Instructions to follow
Copy the following rows verbatim, keeping every line as it appears.

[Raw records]
══════

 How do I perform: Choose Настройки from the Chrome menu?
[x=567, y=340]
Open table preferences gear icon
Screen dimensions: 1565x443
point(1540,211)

══════

Result
 How do I perform: Choose Настройки from the Chrome menu?
[x=567, y=340]
Open table preferences gear icon
Screen dimensions: 1565x443
point(1540,211)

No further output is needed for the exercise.